Step 3: Choose the preferred kernel and proceed with the subsequent steps.

../../../../_images/Notebook_page.png — Noteboook#

Step 4: Import the necessary libraries like pandas, conversight, Dataset and Smart Analytics.

import pandas as pd
from conversight import Dataset, SmartAnalytics
#this will import the libraries.

Step 5: Provide the DatasetID associated with the dataset you aim to load the data from.

ds - Dataset('659f9fcc-NNP80qFIi')
#this will connect your dataset.

Step 6: Then upload the desired document (Excel/CSV) that you intend to load into the dataset within ConverSight using the Upload Files icon.

Step 7: Read all the data in the file using the command df=pd.read_csv(“Filename.csv”). To view all the columns of the data, use the command pd.set_option(“display.max_columns”,None).

df=pd.read_csv("road_leg_shipments_202310241150.csv")
pd.set_option("display.max_cloumns",None)
df.head()
#this will display all the data in the uploaded file.

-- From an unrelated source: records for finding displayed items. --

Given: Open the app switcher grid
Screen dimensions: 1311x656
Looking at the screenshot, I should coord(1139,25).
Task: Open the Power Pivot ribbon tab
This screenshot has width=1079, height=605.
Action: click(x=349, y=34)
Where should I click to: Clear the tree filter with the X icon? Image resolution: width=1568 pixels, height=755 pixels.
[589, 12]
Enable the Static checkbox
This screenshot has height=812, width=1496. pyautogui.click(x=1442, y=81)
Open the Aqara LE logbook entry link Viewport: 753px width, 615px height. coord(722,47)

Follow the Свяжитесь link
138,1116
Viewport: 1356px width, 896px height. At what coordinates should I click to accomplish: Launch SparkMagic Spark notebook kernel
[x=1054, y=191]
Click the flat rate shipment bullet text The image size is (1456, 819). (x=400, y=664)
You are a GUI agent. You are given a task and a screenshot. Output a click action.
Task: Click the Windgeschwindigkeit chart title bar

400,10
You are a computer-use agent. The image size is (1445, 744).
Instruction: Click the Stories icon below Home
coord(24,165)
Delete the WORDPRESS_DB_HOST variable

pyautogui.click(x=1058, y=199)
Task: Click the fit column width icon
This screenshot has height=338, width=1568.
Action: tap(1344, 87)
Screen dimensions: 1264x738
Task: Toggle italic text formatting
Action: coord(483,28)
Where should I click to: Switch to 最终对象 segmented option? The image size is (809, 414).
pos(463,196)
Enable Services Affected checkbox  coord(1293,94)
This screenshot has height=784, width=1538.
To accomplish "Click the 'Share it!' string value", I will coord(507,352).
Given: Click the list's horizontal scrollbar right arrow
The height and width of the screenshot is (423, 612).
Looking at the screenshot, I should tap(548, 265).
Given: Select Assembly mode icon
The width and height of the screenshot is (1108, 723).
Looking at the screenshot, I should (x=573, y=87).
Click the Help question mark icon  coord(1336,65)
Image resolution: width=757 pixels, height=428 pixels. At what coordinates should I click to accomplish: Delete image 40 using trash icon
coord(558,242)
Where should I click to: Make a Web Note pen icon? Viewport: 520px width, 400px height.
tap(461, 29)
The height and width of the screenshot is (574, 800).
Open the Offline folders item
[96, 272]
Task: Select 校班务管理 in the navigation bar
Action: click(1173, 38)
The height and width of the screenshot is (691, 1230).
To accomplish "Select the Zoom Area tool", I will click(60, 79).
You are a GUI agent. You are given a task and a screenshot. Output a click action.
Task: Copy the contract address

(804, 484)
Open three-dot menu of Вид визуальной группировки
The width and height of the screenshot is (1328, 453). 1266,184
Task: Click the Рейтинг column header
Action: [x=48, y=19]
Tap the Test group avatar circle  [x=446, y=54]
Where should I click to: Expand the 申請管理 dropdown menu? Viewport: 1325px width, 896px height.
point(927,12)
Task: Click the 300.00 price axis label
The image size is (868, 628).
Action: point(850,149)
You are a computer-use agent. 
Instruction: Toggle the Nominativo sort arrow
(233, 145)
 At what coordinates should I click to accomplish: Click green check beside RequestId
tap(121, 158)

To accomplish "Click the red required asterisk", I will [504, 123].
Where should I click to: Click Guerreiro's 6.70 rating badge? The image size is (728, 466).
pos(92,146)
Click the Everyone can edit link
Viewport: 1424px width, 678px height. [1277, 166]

Step 8: Utilize the df[df.duplicated()] command to reveal any duplicate columns present in the file after it has been read. If there are duplicate columns in that file remove them and then proceed further.

df[df.duplicated()]
#this will display all duplicate columns.

Step 9: The command df.info() in Python, specifically using pandas, is used to display a concise summary of a Data Frame.

Here is what each part does:
df: This refers to the Data Frame you are working with.
.info(): This method provides essential information about the Data Frame, including:

The data types of each column.
The number of non-null (non-missing) values in each column.
The memory usage of the Data Frame.

The output will give you a quick overview of the structure and content of your Data Frame, helping you understand the types of data it contains and identify any missing values.

Step 10: In ConverSight there are four categories of columns they are dimensions, metrics, date, flag.

Dimensions – All columns in the dimension category must be of the datatype str or object.
Metrics – All columns in the metrics category must be of the datatype int or float.
Date – All columns in the date category must be of the datatype datetime.
Flag – All columns in the flag category must be of datatype binary or boolean.

Step 11: Modify the data types in a way using the astype command that aligns with the four categories in ConverSight. Subsequently, verify these changes by employing the ds.info() command.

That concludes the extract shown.